The deep learning revolution is the most interesting thing happening in the electronics industry today, said Chris Rowen during his keynote speech at the Electronic Design Process Symposium (EDPS), held last month at the Milpitas headquarters of SEMI, the industry association for the electronics supply chain. “The hype can hardly be understated,” continued Rowen. Search “deep learning” on Google and you’ll already get more than three billion hits. (Well, I got 20M for “deep learning” and 451M for “artificial intelligence,” but still, that’s a lot.) “There are 12,000 startups worldwide listed in Crunchbase,” he added. (I got 1497, again for “deep learing,” but still…) According to Rowen, 16,500 papers on deep learning and AI were published on arxiv.org in the past 12 months.
In other words, AI is hot (in case you’ve been living in a cave or an underground bomb shelter for the past few years).
Rowen is CEO of BabbleLabs, formerly BabbLabs, but the missing “e” turned out to confuse people who found they couldn’t pronounce it. BabbleLabs is a deep-learning startup. It’s devoted to applying deep learning and DNNs (deep neural networks) to speech processing.
Deep learning is a “mathematical layer cake model for learning,” explained Rowen. (I suspect he was referring to the various layers, hidden and otherwise, in the DNN model.) You take a large number of inputs and put them through a hidden system to get a desired output after a period of training. This model is very general and works for almost any kind of data, but you must have a way of gathering all of the required training data.
Currently, the biggest application for DNNs is, by far, vision systems. Training for these systems is enormously complex and running these systems consumes a lot of compute cycles. DNN-based vision systems gobble up TOPS (tera operations per second) like kids snack on candy corn during Halloween.

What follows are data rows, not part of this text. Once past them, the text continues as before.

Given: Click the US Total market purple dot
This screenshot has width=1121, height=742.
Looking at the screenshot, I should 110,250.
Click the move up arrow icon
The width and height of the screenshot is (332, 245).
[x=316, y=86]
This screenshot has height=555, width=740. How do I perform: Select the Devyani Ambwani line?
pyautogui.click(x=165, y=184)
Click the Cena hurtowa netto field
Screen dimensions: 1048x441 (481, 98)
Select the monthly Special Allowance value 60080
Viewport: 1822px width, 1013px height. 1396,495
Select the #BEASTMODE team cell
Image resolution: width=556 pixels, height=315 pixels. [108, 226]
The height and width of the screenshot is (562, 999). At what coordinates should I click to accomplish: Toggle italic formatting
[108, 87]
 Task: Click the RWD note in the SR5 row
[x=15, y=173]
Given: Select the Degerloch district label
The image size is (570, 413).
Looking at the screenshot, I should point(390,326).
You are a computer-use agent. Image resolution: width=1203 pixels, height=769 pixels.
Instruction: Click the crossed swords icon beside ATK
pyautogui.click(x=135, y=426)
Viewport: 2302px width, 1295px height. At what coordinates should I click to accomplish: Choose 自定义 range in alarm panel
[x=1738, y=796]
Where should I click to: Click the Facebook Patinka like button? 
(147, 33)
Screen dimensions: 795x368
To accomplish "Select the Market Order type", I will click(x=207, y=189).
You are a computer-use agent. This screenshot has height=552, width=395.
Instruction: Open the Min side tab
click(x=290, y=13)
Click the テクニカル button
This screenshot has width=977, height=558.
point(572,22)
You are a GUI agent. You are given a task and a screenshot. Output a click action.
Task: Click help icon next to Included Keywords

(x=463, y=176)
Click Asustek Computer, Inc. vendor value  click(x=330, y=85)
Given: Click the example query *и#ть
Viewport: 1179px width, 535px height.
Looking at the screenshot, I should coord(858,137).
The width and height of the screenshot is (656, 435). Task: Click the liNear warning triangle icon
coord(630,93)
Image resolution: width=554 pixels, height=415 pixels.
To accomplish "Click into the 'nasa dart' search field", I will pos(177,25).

The fundamental question, said Rowen, is “Where do the smarts go?” In other words, where’s the best place to execute all of those tera-ops for vision systems? Is the best place close to the camera? That will give you low latency and will not overburden the network with traffic, but will degrade the ability to aggregate data from multiple cameras.
Is the best place to execute all of the tera-ops in some sort of aggregation location? At the cloud edge? In the cloud?
There’s no single answer. (That would be too easy, wouldn’t it?)
There are many critical tradeoffs to consider:
If you want to maximize system responsiveness, you make the processing local. That’s sort of obvious. You don’t want an autonomous car’s collision-avoidance DNN to be located in the cloud where a network dropout could cause a multi-car pileup; you want the processing in the car.
If you need global analysis of data from multiple cameras, such as in a surveillance system, then you want the processing in the cloud.
If you’re concerned about privacy, you don’t want raw video traversing the network. You want the processing to be local.
If you want to minimize cost, you’ll need to constrain the DNN and keep the processing local. Cloud computing is very flexible but it’s a pay-as-you-go system and the operating costs increase monotonically.
At this point, Rowen segued to the work of BabbleLabs. “Voice is vision,” he declared. “It’s the most human interface because there are five billion users (including those people listening to radio).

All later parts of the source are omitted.